The voices of World War II have grown silent as the greatest generation has all but slipped away. Through the pages of Always Remember - World War II Through Veterans’ Eyes, 140 veterans speak again, their stories of heroic sacrifice kept alive, never to be forgotten. Together their first-person narratives tell the history of World War II when the future not only of the U.S., but of democracy itself, laid in the balance.
As long as their stories are told, the veterans of World War II will never die.

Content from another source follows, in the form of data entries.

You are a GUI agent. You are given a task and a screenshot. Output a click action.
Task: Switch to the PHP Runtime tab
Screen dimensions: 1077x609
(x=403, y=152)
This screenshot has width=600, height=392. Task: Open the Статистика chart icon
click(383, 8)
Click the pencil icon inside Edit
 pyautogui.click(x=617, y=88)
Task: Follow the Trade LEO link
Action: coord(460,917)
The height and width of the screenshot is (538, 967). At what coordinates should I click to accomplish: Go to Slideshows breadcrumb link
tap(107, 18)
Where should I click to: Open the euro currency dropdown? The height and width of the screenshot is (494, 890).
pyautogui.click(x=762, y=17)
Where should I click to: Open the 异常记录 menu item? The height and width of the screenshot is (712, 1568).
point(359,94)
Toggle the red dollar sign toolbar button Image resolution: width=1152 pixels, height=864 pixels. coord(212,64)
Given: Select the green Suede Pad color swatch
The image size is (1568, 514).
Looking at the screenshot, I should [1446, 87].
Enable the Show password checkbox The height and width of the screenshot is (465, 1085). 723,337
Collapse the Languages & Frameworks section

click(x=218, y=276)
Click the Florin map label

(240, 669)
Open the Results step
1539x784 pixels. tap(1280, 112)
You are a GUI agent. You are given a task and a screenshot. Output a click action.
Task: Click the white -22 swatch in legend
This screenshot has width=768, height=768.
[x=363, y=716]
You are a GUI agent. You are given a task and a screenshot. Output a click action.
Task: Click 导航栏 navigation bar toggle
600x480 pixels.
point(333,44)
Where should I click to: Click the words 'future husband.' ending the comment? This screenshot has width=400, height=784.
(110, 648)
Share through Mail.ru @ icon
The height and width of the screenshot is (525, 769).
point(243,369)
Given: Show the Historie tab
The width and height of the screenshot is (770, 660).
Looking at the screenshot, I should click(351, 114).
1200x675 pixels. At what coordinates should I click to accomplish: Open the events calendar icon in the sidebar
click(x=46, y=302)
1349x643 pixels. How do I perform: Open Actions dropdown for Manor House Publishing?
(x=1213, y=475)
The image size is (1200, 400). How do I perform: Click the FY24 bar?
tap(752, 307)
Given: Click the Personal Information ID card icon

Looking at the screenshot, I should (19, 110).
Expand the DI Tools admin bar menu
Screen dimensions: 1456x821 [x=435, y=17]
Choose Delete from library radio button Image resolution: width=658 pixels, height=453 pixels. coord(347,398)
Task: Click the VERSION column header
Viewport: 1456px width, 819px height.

This revised edition includes additional photographs of the veterans and a Discussion Guide for book studies.
The Author:
John David Ulferts was born and raised in Rockton, Illinois, a small town in north central Illinois. For thirty years, he's worked in public schools – eight years as a special education and social studies teacher, followed by thirteen years as an Elementary Principal, and, finally, for the past nine years, Superintendent-Principal of the Shirland School District, a small Kindergarten thru 8th grade district. John has also taught as an adjunct professor for Concordia University in Wisconsin for fifteen years. In the 1990s while serving as a teacher with the Department of Defense Dependent Schools in Bad Kreuznach, Germany, John and his wife Christina spent their summer vacations camping throughout Europe with their two young toddlers. Despite spending 55 straight nights in a tent with two toddlers still in diapers, John and Chris are still married and very much in love some thirty years later. During their summers in Europe, they paid homage to the sacrifices the W.W. II Greatest Generation made by visiting the D-Day beaches of Normandy, the battlefields of the Ardennes Forest, Remagen Bridge, the concentration camps of Dachau, Buchenwald, and Auschwitz, and numerous memorial museums to the victims of the Nazi regime. Auschwitz’s gymnasiums still full of artificial limbs, eyeglasses, stuffed animals, and human hair bear witness to what was at stake in W.W. II. Filled with eternal gratitude, John began writing to W.W. II veterans to express his thanks, and invited them to share their stories if they wished with his students. For every letter John sent out, he received more responses than expected, as veterans shared his letters with their pals and reunion committees. John knew he had the makings of a book. But, as a school administrator who was blessed with three children of his own (Nick, Ashley, and William), it would take John another twenty years before he completed his W.W. II tribute to the veterans. In 2015 John completed his Doctorate in Education. His dissertation, An Evaluation of Staff Recruitment and Retention in the Smallest Illinois School Districts, won the Chance Memorial prize from the National Rural Education Association and his findings were published in The Rural Educator and in the AASA School Administrator. Realizing that if he could finish a dissertation he could certainly write a book, John began writing Always Remember – W.W. II Through Veterans’ Eyes in earnest.